Further euphemisms are often used to "soften the blow" in the process of firing and being fired, including redundancy, downsize and rightsize, workforce reduction and reduction in force. Mass layoff implies laying off a large number of workers. Attrition implies that positions will be eliminated as workers quit or retire. Early retirement means workers may quit now yet still remain eligible for their retirement benefits later.


Reasoning

A layoff is typically driven by one of two forces. In the first case, the goal is to increase a company's profits. Typically the reasoning is that the company will be able to generate the same gross revenues in the future with a smaller number of workers: if the company's revenues do indeed stay constant while labor costs go down, then self-evidently profit will be increased.

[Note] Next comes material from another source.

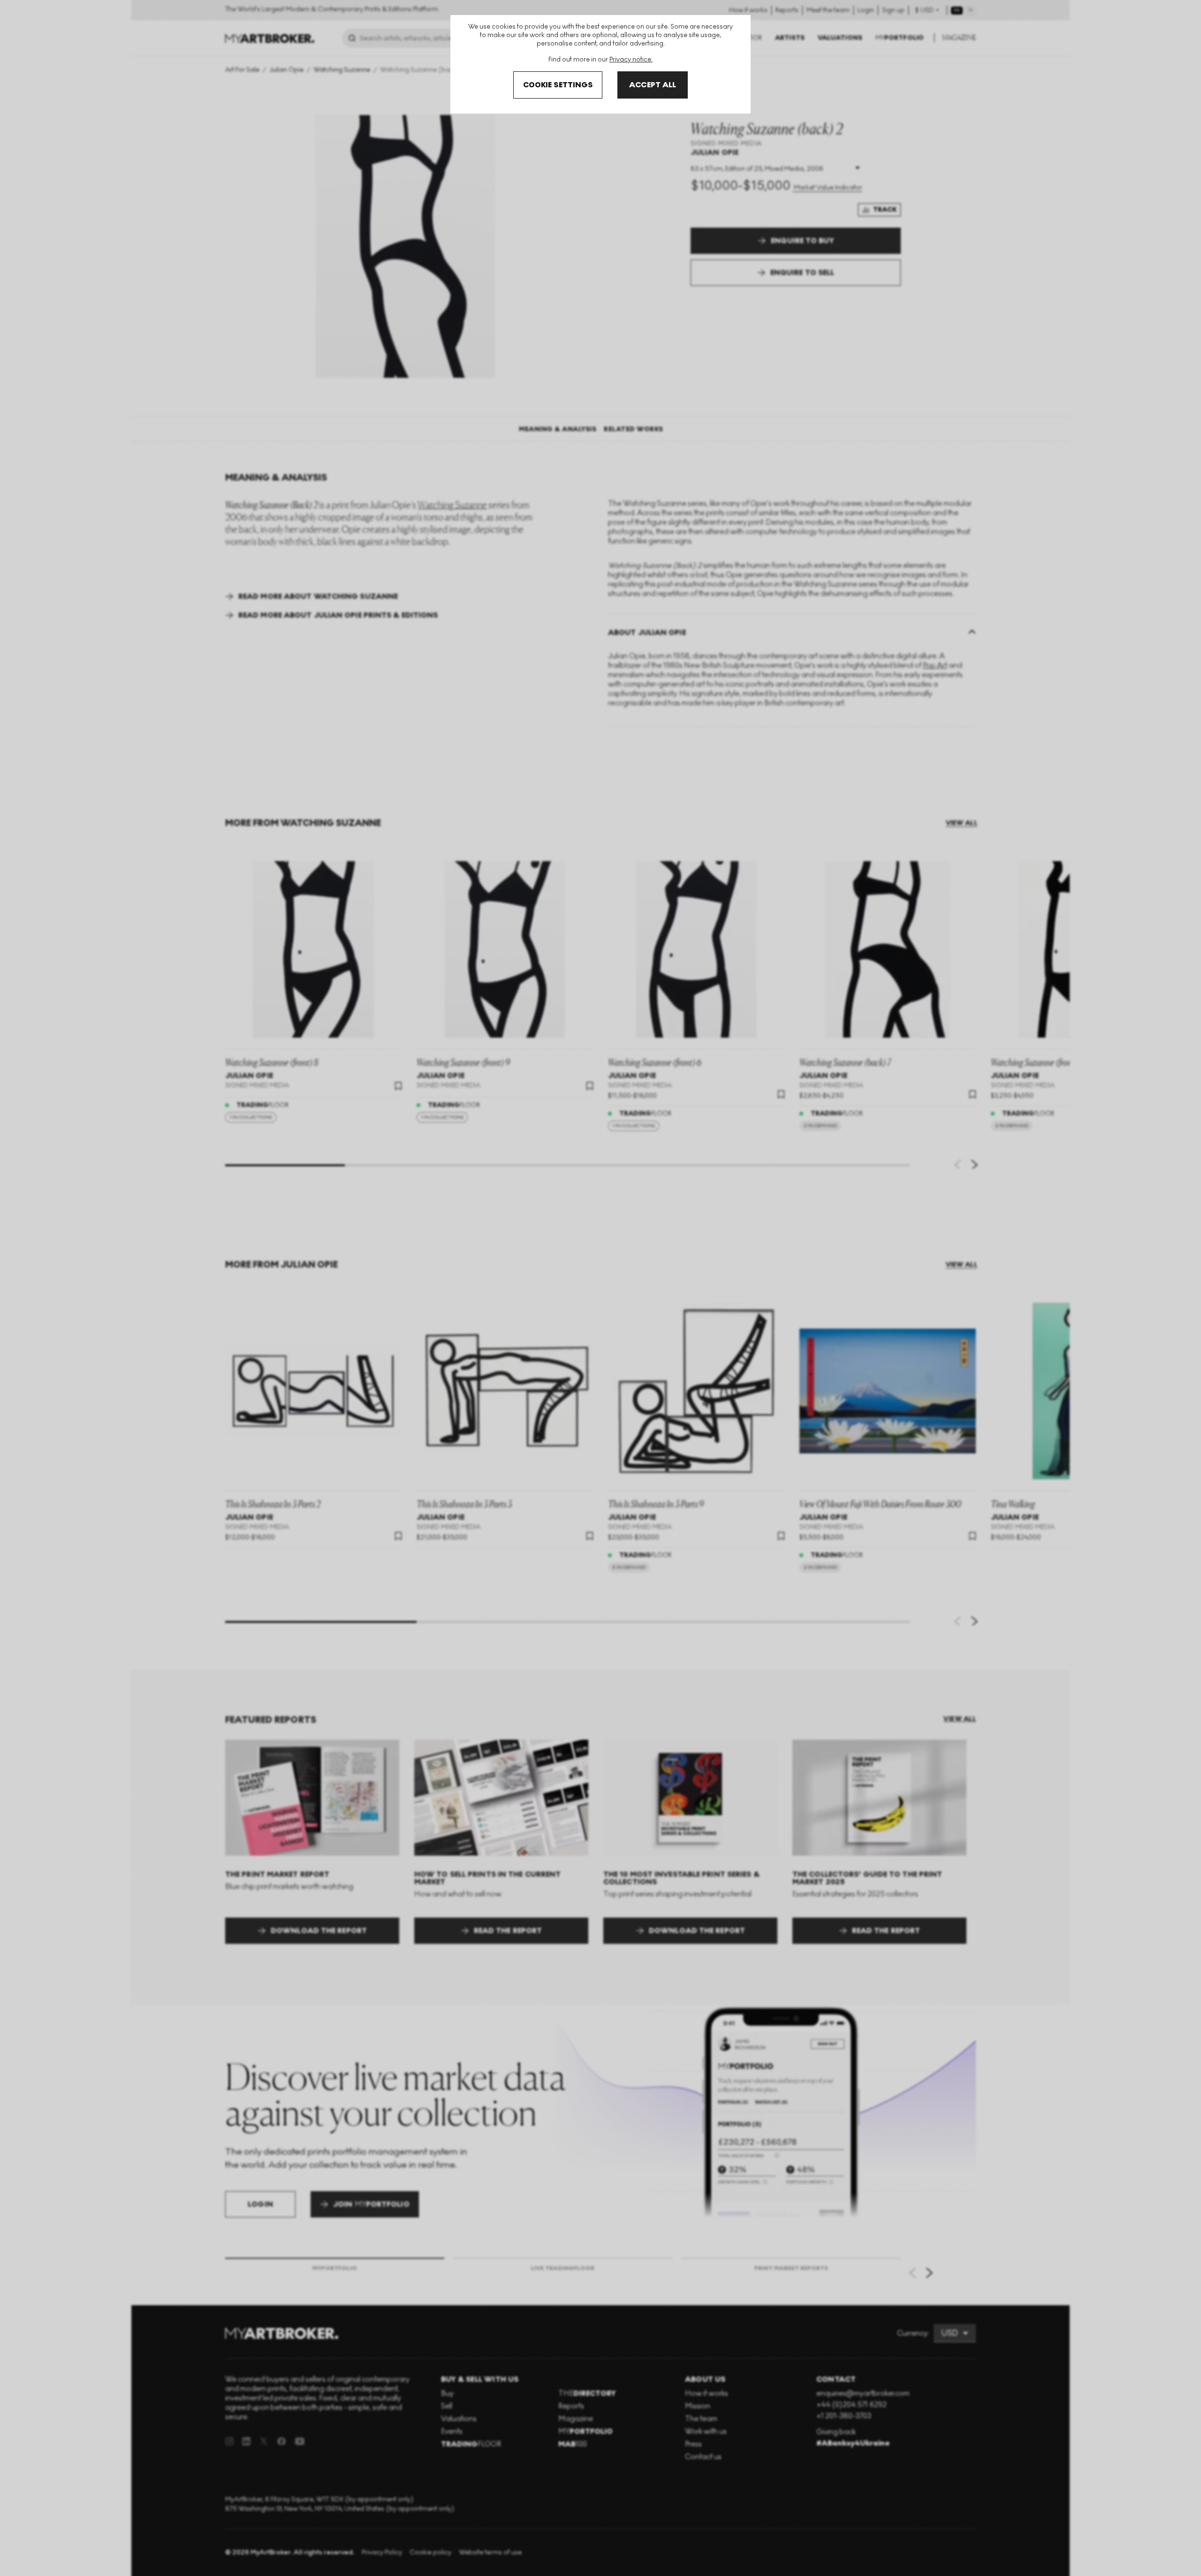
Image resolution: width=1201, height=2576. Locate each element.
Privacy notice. (631, 59)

However, some layoffs occur even when management believes that revenue might actually go down: this usually occurs when there are other firms in the same industry who are performing better, or when a company needs to reduce excess capacity during times of lower volumes. A layoff, or even the suggestion of a layoff, may motivate workers to be more productive. Often, however, rumors of an impending layoff sap productivity as employees who are likely to be affected engage in searching for a new job.


 


In the second case, downsizing is driven by macroeconomic forces. A company determines that its workers can no longer profitably produce products at current market prices. A company will only employ workers when the per-hour value of their output (marginal productivity of labor) exceeds the cost to employ those workers.


United States

Throughout the last quarter of the 20th century, the manufacturing sector has seen massive downsizing due to increased per-worker productivity, technology advances that have rendered human labor obsolete and the availability of lower-cost labor overseas.


 


U.S. manufacturing companies have also increasingly shifted production overseas, closing down factories in the U.S. and establishing factories and assembly plants in Latin America, the People's Republic of China, Veitnam, etc., or using manufacturing sub-contractors owning such facilities. U.S. manufacturing and service companies have also opened call centers in India or sub-contracted with companies owing such facilities.